Connect no more than 50 devices to a single home router

Consumer routers should hold no more than 50 connections. The more devices, the greater the security risk. If one device is compromised, all other devices on the network could be, too. A good rule of thumb is to connect your most used devices — those with the most personal data — to a second home network.


Lock your mobile device

The United States Computer Emergency Readiness Team (US-CERT) advises locking your device when you are not currently using it. You might only step away for a couple of minutes, but that’s enough time for someone to steal or destroy your information. Use strong PINs, passwords and biometric (fingerprints, facial recognition) to prevent others from opening your device.


Don’t buy IoT devices from unproven vendors

The IoT (Internet of Things) is always increasing. Smart devices can range from your home refrigerator to your doorbell. For every device, however, there is an entry point into your home and your network. Check the reviews of IoT products before you buy and be on the lookout for any security complaints. The more confident you are in the product before it’s connected to your network, the better.


Prevent annoying adware by using an ad blocker

Adware is often used to collect information on us. It does this so it can decide which ads are most relevant to us as consumers. While helpful in theory, sometimes adware can interrupt the browsing experience with pop-ups and irritating displays.

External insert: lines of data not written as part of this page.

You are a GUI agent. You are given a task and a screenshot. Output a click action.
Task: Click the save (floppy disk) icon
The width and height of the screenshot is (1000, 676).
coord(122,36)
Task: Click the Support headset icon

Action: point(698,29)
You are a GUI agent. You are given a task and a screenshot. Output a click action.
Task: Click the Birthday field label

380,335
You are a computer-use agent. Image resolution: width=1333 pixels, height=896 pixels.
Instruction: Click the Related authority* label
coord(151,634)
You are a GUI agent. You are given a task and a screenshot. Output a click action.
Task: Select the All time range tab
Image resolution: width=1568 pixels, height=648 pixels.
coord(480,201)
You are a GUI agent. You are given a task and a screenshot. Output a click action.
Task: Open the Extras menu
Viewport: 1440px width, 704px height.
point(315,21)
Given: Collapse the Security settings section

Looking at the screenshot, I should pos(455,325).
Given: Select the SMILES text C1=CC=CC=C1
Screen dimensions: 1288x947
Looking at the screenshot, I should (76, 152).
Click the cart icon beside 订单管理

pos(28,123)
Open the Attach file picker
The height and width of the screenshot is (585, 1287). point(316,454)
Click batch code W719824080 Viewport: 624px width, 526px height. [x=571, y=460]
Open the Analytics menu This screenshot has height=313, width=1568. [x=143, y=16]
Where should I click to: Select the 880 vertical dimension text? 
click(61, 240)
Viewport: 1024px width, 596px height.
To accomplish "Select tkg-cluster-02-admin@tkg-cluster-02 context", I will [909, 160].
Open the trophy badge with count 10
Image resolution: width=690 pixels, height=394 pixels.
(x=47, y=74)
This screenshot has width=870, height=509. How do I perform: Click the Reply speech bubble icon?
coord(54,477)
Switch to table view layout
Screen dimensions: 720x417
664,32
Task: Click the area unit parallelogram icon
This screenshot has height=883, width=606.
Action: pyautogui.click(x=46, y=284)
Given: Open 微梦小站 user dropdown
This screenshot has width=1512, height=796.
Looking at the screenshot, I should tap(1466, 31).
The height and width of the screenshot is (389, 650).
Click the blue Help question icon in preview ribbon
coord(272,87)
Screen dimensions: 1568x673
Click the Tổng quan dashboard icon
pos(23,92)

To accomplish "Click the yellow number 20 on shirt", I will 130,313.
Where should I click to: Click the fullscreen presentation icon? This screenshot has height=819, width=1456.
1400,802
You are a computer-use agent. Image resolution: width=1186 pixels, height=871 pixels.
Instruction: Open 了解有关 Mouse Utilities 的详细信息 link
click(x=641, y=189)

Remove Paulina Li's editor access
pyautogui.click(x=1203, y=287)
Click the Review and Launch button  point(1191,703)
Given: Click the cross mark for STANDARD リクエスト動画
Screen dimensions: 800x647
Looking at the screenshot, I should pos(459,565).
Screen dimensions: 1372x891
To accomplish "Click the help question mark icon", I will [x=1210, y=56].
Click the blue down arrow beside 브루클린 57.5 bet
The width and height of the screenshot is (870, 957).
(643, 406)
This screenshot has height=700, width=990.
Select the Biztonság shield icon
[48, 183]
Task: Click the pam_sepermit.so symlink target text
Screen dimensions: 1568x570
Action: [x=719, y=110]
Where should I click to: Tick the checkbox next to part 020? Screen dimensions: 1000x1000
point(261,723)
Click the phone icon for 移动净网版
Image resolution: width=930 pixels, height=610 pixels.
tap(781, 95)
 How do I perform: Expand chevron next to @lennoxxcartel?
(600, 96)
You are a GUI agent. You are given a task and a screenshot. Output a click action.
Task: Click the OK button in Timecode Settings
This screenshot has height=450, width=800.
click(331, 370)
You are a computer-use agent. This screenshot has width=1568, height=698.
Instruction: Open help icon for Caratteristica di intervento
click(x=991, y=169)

Ad blockers are usually free browser extensions that stop adware from being a nuisance.


Use your browser’s private mode for a little additional privacy

Most web browsers feature private browsing mode. While not the most protected way of browsing, this quick solution does prevent other users on your device from accessing certain information. Any searches performed or cookies obtained during private sessions are deleted once the browser is closed. For safer browsing overall, try a Virtual Private Network or VPN.


Be proactive and prepare for ransomware attacks

The best way to beat a ransomware strike is to prepare for one. Most organizations are unprepared for a breach, which is why they often pay the ransom. Know the best practices of ransomware attacks, the types of scams that are out there and the tricks malicious actors like to pull. If your business notices strange behavior on its network, like unusual metric performance or a repeated failure to access files, you may be under surveillance by ransomware extortionists.